| UN TESORO ABIERTO Levemos ancla desde Cáceres, Plasencia o Trujillo; arriemos velas y dejemos 
que la brisa nos lleve, sin los temores de aquellos antepasados que surcaran mares 
desconocidos para atraer después la mirada de la Historia sobre estos lares. Imitemos, 
sin embargo, el mismo ímpetu que sintieran ellos hacia tierras y tesoros inmensurables. 
  En nuestro periplo los encontraremos, atravesando antiguos bosques 
de encinas y alcornoques que, desprovistos por la mano del hombre de arbustos 
y matorrales, sustentan pastos y cíclicos cultivos que son aprovechados por rebaños 
de ovejas, majadas de cabras, piaras de cerdos y vacadas.   A 
nuestro paso por las estrechas carreteras, en ocasiones coincidentes con los todavía 
transitados caminos de La Mesta, amparados por paredes de piedra y encinas, oteamos 
y a las sierras del Monfragüe, cortadas a golpe de hacha aquí y allá. El vuelo 
de majestuosas aves sobre las dehesas nos informa de las conexiones entre este 
mar de encinas que surcamos y aquellos cerros y cantiles que se recortan al fondo. 

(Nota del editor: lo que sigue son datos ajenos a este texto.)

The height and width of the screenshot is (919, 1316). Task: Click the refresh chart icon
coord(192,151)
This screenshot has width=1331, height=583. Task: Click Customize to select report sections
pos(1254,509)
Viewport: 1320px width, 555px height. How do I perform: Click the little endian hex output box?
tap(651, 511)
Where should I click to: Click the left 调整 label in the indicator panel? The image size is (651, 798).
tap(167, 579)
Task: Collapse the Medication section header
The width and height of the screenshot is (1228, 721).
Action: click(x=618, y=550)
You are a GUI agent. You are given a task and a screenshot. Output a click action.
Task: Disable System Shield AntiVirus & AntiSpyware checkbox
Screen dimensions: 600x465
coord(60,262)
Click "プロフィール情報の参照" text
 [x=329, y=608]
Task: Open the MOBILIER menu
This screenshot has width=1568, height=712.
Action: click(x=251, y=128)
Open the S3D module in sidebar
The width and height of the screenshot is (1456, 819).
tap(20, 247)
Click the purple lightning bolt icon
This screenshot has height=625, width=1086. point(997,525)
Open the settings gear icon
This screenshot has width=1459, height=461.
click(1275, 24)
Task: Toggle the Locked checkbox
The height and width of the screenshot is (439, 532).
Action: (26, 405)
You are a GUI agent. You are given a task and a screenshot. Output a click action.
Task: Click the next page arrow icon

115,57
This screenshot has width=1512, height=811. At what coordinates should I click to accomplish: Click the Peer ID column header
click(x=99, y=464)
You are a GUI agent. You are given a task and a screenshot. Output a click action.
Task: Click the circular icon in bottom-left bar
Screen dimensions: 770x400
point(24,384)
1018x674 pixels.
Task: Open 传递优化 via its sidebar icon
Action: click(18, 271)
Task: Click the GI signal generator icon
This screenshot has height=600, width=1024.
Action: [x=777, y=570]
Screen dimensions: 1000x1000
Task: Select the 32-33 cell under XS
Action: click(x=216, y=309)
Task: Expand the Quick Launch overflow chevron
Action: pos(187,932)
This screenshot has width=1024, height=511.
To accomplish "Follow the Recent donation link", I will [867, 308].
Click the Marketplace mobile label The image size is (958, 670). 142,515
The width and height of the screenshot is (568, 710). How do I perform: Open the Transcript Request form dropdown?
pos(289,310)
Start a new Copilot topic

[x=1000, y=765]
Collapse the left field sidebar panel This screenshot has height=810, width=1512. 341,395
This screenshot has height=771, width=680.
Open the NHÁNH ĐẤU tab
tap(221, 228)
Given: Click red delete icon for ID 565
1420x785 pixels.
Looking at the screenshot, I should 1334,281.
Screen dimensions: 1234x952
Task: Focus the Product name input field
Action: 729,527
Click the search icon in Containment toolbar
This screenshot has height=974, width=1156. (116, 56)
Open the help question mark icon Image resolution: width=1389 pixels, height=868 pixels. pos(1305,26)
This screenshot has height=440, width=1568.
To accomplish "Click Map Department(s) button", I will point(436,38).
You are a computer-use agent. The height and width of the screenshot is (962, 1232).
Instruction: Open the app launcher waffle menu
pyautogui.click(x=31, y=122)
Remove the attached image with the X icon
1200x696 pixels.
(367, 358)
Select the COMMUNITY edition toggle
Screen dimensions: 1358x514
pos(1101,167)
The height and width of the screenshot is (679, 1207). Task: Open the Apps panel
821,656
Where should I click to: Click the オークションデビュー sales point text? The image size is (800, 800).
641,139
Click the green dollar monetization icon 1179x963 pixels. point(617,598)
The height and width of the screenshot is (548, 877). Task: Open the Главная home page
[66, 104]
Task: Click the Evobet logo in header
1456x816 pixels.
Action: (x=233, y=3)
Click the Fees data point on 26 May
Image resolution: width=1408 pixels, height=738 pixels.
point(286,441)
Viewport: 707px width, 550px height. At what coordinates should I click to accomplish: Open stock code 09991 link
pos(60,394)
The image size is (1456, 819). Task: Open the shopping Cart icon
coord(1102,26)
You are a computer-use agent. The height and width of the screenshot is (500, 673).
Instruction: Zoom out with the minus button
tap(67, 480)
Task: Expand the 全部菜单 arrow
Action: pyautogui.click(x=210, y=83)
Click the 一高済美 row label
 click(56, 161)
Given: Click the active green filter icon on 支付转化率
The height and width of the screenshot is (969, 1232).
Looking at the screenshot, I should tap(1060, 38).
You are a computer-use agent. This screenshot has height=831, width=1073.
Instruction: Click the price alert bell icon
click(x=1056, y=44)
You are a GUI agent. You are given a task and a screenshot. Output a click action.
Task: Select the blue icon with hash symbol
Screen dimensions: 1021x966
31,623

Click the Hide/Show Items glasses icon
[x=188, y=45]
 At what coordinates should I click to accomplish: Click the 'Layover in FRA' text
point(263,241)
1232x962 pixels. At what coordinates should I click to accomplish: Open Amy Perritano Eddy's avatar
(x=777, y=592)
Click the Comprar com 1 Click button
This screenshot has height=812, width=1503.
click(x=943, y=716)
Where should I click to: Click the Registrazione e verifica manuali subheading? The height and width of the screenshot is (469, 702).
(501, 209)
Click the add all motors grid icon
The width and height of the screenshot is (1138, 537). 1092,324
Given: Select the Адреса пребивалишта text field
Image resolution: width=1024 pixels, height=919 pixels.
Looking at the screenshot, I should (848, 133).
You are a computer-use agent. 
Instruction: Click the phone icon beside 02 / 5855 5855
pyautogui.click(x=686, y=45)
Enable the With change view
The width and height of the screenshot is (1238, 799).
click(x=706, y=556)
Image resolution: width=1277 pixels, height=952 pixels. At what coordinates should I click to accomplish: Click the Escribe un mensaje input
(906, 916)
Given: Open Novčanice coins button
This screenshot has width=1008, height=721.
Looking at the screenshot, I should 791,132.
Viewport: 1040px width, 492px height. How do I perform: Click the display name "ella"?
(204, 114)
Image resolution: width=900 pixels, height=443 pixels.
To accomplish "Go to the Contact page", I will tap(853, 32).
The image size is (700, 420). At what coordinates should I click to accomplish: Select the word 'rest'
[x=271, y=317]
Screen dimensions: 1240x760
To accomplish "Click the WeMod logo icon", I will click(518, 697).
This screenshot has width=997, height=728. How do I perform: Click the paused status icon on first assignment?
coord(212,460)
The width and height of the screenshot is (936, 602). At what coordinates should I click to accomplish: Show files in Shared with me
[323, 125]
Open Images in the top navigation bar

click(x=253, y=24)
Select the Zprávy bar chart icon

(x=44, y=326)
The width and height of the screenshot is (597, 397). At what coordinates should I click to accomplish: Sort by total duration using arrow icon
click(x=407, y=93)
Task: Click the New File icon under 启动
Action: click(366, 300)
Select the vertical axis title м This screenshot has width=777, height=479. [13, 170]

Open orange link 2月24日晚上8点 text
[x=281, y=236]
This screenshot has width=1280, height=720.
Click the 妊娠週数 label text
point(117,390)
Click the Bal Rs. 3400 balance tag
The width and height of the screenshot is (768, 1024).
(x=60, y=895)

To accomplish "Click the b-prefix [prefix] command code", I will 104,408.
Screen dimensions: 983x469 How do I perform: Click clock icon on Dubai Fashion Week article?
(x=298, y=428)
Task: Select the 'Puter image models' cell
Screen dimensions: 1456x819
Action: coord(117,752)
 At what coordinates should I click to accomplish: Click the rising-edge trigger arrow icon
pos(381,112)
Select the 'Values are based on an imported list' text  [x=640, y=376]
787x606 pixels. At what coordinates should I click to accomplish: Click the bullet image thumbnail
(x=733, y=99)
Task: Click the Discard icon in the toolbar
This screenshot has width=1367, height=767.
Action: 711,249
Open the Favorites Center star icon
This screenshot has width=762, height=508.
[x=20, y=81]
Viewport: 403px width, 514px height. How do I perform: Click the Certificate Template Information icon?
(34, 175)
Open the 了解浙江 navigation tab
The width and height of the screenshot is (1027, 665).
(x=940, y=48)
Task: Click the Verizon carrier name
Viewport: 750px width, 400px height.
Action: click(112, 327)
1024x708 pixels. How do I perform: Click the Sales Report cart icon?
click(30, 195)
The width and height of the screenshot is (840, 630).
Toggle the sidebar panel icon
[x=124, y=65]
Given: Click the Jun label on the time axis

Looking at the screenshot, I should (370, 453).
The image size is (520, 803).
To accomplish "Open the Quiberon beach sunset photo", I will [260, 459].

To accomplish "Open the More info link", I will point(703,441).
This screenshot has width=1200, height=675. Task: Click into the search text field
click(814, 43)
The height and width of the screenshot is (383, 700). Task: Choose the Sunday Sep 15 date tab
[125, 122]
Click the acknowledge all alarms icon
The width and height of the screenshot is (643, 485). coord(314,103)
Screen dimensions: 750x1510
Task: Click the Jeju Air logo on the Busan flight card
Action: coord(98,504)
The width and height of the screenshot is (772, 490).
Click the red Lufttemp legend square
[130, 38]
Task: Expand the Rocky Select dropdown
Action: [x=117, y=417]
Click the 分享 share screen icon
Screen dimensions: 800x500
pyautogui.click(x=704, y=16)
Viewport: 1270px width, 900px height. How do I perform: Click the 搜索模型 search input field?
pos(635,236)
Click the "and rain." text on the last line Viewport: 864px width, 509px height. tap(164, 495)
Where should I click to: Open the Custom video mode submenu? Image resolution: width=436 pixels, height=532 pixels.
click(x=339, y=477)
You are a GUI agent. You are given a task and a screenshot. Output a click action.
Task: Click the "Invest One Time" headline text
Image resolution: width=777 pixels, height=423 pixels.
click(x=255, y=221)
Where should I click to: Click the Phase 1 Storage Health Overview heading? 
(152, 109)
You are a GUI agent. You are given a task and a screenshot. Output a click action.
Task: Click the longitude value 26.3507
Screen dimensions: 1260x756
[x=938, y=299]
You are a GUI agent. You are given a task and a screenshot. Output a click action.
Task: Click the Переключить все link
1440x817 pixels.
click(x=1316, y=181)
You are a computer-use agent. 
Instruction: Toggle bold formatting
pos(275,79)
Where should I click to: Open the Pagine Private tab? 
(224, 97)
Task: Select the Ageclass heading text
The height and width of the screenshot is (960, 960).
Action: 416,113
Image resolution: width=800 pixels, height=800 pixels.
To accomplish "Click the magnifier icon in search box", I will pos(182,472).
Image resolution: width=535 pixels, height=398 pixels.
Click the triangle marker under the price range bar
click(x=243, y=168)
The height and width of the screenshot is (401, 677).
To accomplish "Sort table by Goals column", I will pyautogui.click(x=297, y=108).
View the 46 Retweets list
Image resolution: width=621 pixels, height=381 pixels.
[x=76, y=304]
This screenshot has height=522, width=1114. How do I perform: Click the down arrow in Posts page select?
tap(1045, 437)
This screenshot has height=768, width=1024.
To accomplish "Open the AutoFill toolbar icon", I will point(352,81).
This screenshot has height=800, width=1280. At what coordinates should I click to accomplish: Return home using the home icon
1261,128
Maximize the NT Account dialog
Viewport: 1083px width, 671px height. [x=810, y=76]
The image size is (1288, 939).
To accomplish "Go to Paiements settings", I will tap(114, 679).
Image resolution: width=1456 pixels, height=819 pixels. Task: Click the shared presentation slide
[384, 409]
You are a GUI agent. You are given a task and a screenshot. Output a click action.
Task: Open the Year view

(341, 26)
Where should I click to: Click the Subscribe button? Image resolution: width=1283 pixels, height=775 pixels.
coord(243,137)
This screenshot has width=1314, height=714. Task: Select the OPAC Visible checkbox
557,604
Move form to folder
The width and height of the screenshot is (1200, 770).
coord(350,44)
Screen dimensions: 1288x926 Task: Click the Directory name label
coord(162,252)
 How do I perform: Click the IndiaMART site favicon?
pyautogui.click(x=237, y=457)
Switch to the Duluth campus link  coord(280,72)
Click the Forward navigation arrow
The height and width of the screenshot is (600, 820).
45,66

  Las 17.852 hectáreas que ocupa el Parque Natural son un verdadero 
tesoro, pero no un cofre cerrado. Cuando los primeros rayos de sol calientan los 
toboganes del aire o las sombras excavan cuevas en el bosque, muchas de las 290 
especies de vertebrados que pueden encontrarse en el Parque a lo largo del año, 
se dispersan kilómetros a la redonda buscando su diario sustento.   
Hasta donde ellos llegan Monfragüe vive.   Espacios de Vida 
  Entra el río Tajo en Monfragüe cortando las estribaciones septentrionales 
de Las Villuercas, entre la sierras de Miravete y Serrejón, haciéndose defender 
por el Salto del Corzo, imponente risco que sirve de portón a las bravías sierras 
de Las Corchuelas y Las Herguijuelas. Casi 30 kilómetros más abajo, el indeciso 
cauce del Tiétar acaba por sumar sus aguas al Tajo, que se abre camino entre las 
sierras de Monfragüe y Peñafalcón, allí donde las cuarcitas del Salto del Gitano 
se desploman vertiginosamente sobre las mudas aguas.   Las furiosas 
chorreras que cortaran la roca ya no truenan ni espumean, los frescos sotos de 
las hondonadas, los arenales de los remansos, ... todo queda bajo estas lentas 
aguas de los embalses de Alcántara y Torrejón (Tajo y Tiétar) desde que se construyeran 
a finales de la década de los sesenta.   Aquel ruido de torrenteras, 
que se confundía con escopetazos de salteadores y cazadores, es ahora un imperceptible 
sonido de disparos al pie de las peñas. Retinas mecánicas llegadas de mil confines 
capturan las imágenes, y cada cual se lleva en su cámara un herbario, una pinacoteca, 
un arca de Noé.   Roquedos de pizarras y cuarcitas, espeso bosque, 
impenetrable matorral, ríos y arroyos, y dehesas hasta cerrar el horizonte. Contemplando 
todo esto desde el castillo de Monfragüe nos sorprede el vuelo velero de los buitres, 
que surcan el cielo a la altura de las perdidas almenas, como silbos de antiguos 
proyectiles, impasibles al brillo de las lentes que les observan y les recuerdan 
aquellos avisos luminosos de los defensores del sitio, de atalaya en atalaya.